I also realize the iSeries toolkit might not have all the tools we are
looking for and do exactly what we want.  I was implying that it appears
the popularity of this toolkit is not high and tools may be 
underdeveloped.
I am under the impression that people don't use it very much.  As Scott
pointed out, if people don't use it that much then one person could be
developing all the tools.  I think it is true that David Morris is the one
developing almost all of these utilities since his name is there as the
author on about every program except maybe 1 or 2.  I never even heard of
the iSeries toolkit until now.  If I did, I probably looked over it and
said that there wasn't anything there we could use and skipped over it.

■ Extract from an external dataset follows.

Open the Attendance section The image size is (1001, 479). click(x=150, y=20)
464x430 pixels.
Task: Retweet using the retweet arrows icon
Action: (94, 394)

I believe it is very important to enhance and create utilities.  In the
example of making the object parameter generic on CHK* commands.  Sure, 
you
could do a DSPOBJD or DSPFD to an outfile to search library objects and 
use
access() API for IFS.  But, just encapsulating these in single programs 
and
commands as general utilities allows programs wishing to use these
functions to include just a single call or command reference.  CHKLNK has
helped other programmers do just that.  Then all the error-checking and
functionality is in one place.  Even just including generic object
parameters.  I know the object or file member starts with something.  I
check for IFS object existence just to be extra sure the objects got
transferred from one system to another.  I thought I heard that FTP could
complete without errors and not transfer anything.  I wouldn't want to
delete the from objects in that case and I need them to be generic so I am
checking the right objects.  Many different file names come in and I need
to check for the ones that start with a certain string.  Or checking
members in a file.  I know it will start with such and such.  Just do a
simple CHKOBJ with generic parameters.
It appears that the momentum on the iSeries toolkit is not picking up.  Is
it worth sticking utilities out there to have the fear of someone coming
back and trying to collect on my hide?  Not right now unless I am way off.